**Exercise goal:** Gather each line of the entries below that includes "computer".

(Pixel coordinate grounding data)
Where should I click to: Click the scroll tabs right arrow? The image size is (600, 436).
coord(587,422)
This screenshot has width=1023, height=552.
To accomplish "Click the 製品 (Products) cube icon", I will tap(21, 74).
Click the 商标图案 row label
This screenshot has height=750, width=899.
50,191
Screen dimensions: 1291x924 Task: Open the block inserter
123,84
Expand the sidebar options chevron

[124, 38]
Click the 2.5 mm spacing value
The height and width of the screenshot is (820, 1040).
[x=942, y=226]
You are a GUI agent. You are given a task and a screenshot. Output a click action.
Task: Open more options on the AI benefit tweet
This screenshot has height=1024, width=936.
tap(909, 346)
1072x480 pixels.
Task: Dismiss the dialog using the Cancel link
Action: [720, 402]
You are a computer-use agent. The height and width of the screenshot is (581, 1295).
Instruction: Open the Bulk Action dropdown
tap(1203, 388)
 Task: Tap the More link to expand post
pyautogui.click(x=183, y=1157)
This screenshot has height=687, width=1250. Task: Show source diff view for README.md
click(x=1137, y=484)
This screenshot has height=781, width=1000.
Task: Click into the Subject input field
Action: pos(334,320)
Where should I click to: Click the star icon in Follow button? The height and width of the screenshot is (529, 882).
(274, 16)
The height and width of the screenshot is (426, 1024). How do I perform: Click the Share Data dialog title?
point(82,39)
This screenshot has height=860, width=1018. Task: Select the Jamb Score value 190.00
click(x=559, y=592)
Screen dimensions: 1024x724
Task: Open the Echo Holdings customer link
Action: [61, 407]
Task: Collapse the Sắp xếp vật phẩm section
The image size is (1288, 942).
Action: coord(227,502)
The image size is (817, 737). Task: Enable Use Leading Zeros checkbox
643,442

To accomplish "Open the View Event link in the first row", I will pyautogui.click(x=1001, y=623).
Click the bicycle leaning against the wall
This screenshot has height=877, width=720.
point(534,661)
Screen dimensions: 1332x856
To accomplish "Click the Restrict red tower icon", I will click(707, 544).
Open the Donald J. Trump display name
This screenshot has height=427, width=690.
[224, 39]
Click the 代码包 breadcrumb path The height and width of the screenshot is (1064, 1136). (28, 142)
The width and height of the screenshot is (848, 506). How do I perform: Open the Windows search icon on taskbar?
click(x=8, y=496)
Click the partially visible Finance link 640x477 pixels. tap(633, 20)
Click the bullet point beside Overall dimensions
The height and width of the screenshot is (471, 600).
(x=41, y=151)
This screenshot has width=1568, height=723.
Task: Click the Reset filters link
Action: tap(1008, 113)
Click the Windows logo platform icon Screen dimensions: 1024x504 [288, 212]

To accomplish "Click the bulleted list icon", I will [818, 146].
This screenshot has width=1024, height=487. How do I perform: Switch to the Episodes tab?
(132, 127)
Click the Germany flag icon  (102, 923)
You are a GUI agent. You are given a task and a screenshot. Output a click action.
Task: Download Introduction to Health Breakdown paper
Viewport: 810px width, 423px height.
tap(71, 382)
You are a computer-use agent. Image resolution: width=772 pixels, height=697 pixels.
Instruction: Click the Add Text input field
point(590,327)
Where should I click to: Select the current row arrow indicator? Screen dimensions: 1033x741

**Answer area:**
You are a computer-use agent. The height and width of the screenshot is (581, 1295).
You are a computer-use agent. Image resolution: width=772 pixels, height=697 pixels.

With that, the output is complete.